Si de nombreux citoyens portent le carré rouge pour exprimer leur appui pacifique à la lutte étudiante contre la hausse des droits de scolarité, d'autres affichent le même symbole et font la promotion de la violence, a soutenu la ministre.

Interpellée mercredi matin par le Parti québécois, Mme St-Pierre s'est une nouvelle fois amendée en Chambre, mais cela ne l'a pas empêchée d'énumérer une fois de plus les dérapages de manifestations liées au conflit étudiant.

«On parle de menaces et d'intimidation, de collègues (libéraux) qui ont eu des bidons d'essence à leur porte, de personnel politique victime d'actes de violence devant leur maison», a-t-elle soulevé, avant d'inviter les citoyens et la classe politique à dénoncer «toute forme de violence».

La ministre de la Culture est sur le gril depuis qu'elle a associé, vendredi dernier, le port du carré rouge à la promotion de la violence. Elle a fait cet amalgame à la suite du refus du conteur Fred Pellerin d'être fait chevalier de l'Ordre national du Québec. Dans une missive transmise à l'Ordre national, le jeune auteur avait justifié son refus en invoquant la crise sociale.

Déçue, Mme St-Pierre avait répliqué que Fred Pellerin «a le droit de porter le carré rouge — on est dans la liberté d'expression —, mais nous, on sait ce que ça veut dire le carré rouge: ça veut dire l'intimidation, la violence, ça veut dire aussi le fait qu'on empêche des gens d'aller étudier.

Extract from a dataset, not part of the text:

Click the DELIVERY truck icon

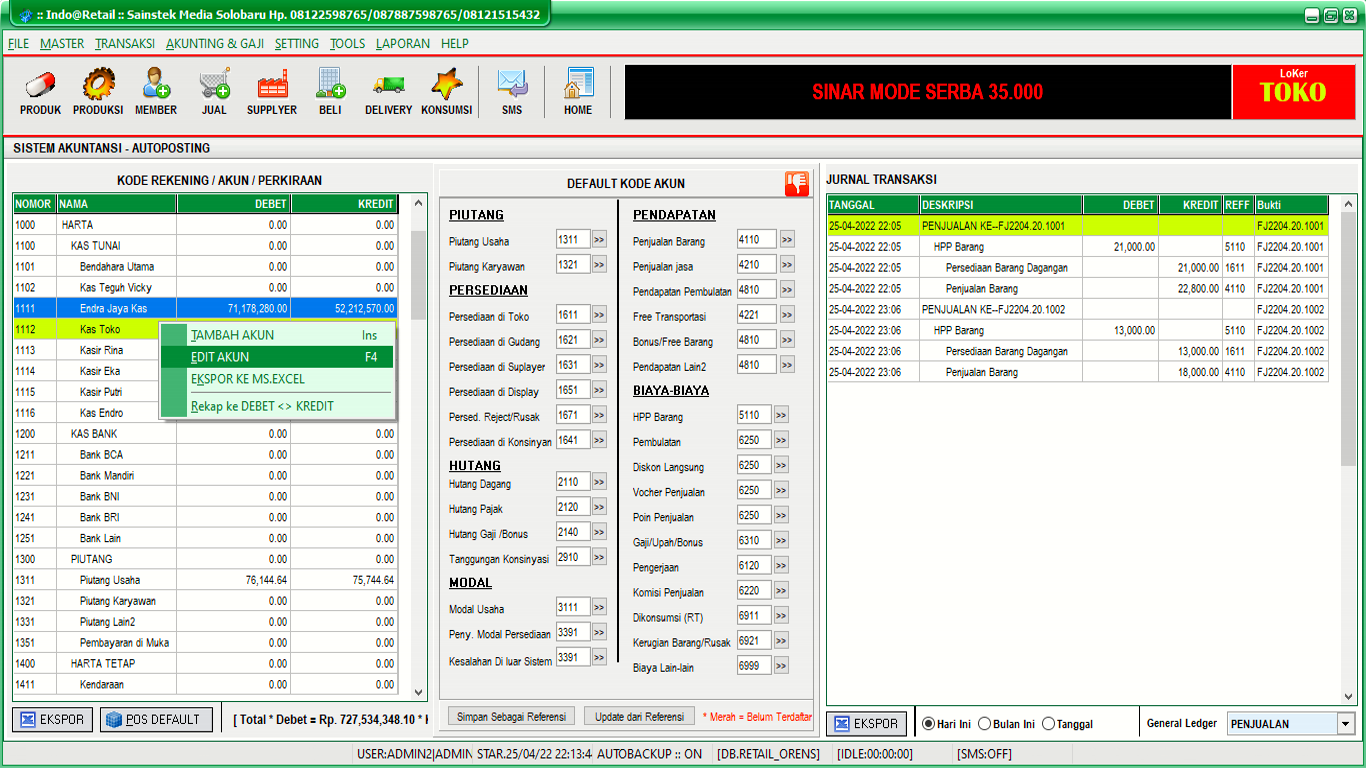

Pour nous, c'est ce que ça veut dire».

En critiquant le port du carré rouge, la ministre a commis un impair intolérable aux yeux de la communauté culturelle, qui avait déjà massivement épousé la cause étudiante.

Pas moins de 2600 comédiens, chanteurs, écrivains, cinéastes et journalistes culturels ont fait front pour exiger que la ministre fasse son mea culpa.

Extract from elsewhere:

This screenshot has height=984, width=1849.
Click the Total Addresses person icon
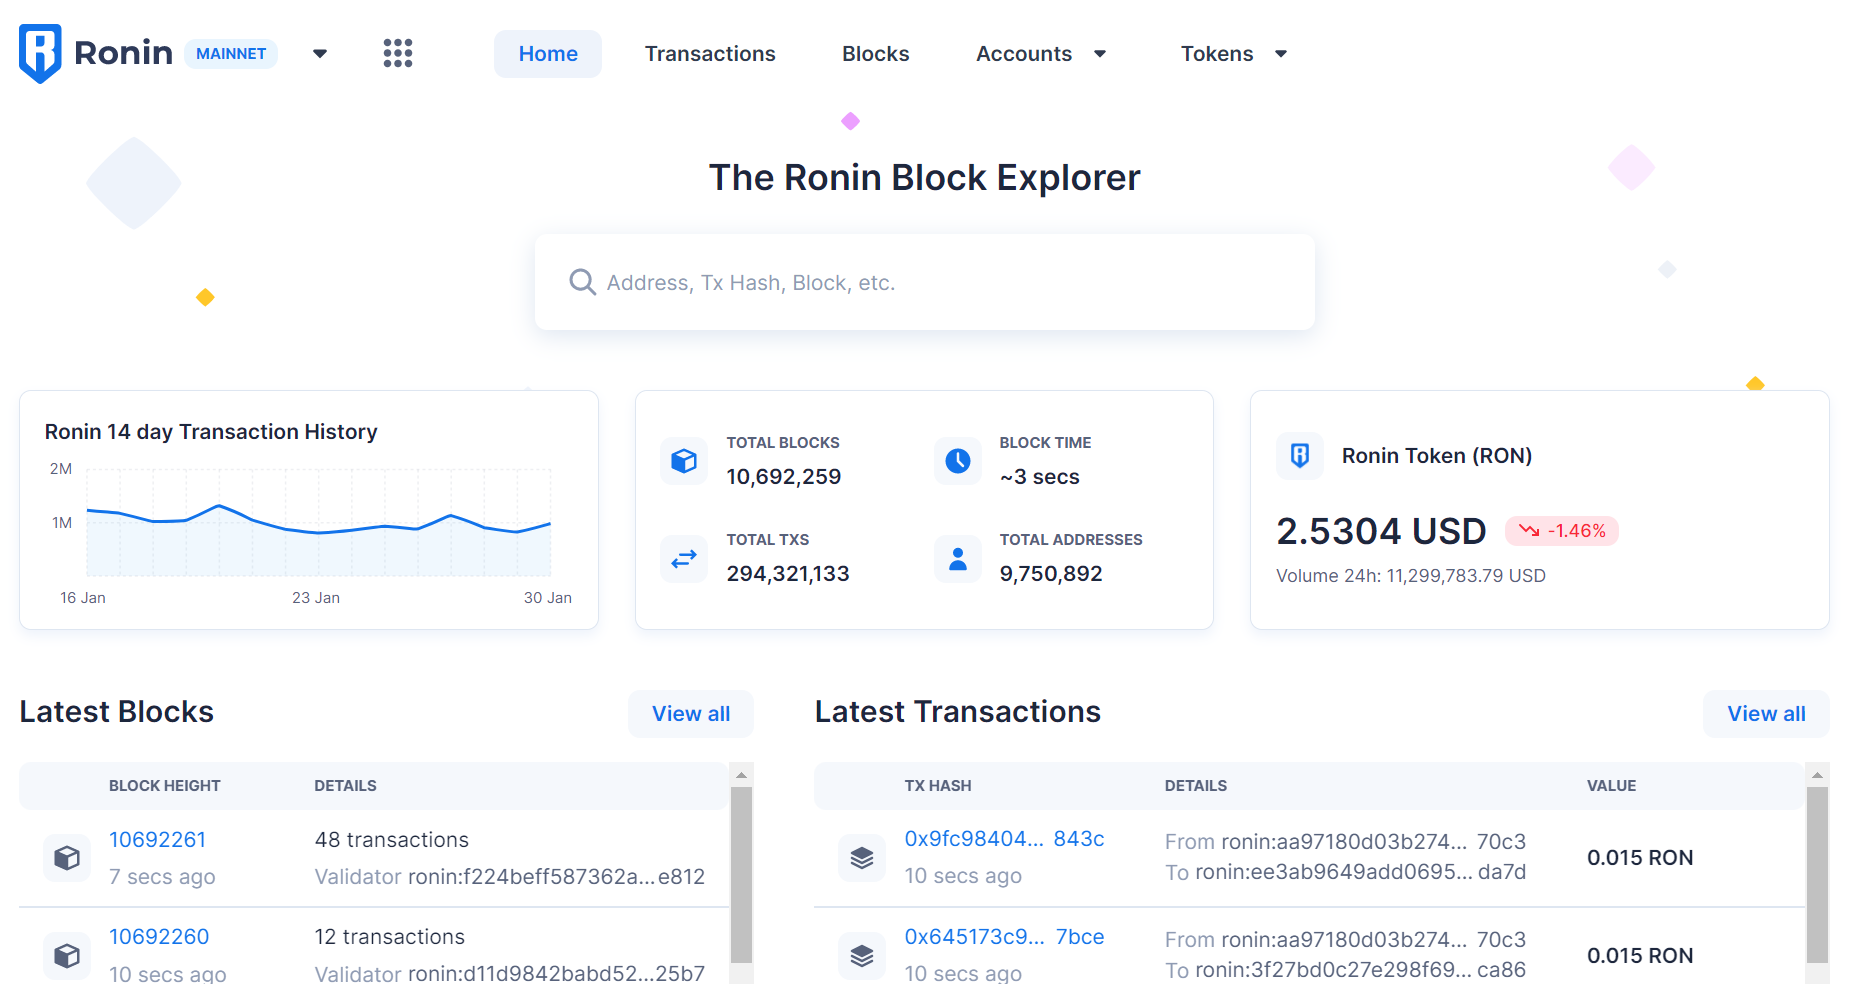click(957, 559)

«La ministre ne peut se permettre de mépriser les artistes», préviennent-ils dans une lettre dont des extraits sont cités par le quotidien Le Devoir dans son édition de mercredi.

«Si votre objectif, en stigmatisant la violence associée au mouvement étudiant, est de vous faire du capital politique, nous tenons à vous rappeler que ce genre de stratagème éveille ce qu'il y a de plus boueux dans les consciences», soulignent les signataires parmi lesquels figurent Michel Tremblay, Léa Pool, Pierre Lapointe et Hugo Latulippe.

A leur avis, la violence est le fait «d'un corps policier qui multiplie les gestes de brutalité envers des manifestants pacifiques». Elle est aussi celle des mots «menteurs et méprisants» de la ministre, analysent-ils.